(What is being asked)
Find the line that contains "The width and height of the screenshot is (1354, 641).", then repeat it and each line after it to the end of the records, exactly.

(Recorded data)
○ ○ ○ ○ ○

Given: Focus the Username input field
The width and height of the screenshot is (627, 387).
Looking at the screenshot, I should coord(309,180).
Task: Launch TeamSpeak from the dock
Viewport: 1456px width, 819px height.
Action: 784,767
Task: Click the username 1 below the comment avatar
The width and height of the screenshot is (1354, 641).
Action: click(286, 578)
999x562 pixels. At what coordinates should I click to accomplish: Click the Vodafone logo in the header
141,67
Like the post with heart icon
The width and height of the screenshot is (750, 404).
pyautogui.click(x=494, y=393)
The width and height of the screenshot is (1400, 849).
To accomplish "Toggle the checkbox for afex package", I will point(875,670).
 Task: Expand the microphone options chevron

○ ○ ○ ○ ○

(Output)
The width and height of the screenshot is (1354, 641).
Action: click(286, 578)
999x562 pixels. At what coordinates should I click to accomplish: Click the Vodafone logo in the header
141,67
Like the post with heart icon
The width and height of the screenshot is (750, 404).
pyautogui.click(x=494, y=393)
The width and height of the screenshot is (1400, 849).
To accomplish "Toggle the checkbox for afex package", I will point(875,670).
 Task: Expand the microphone options chevron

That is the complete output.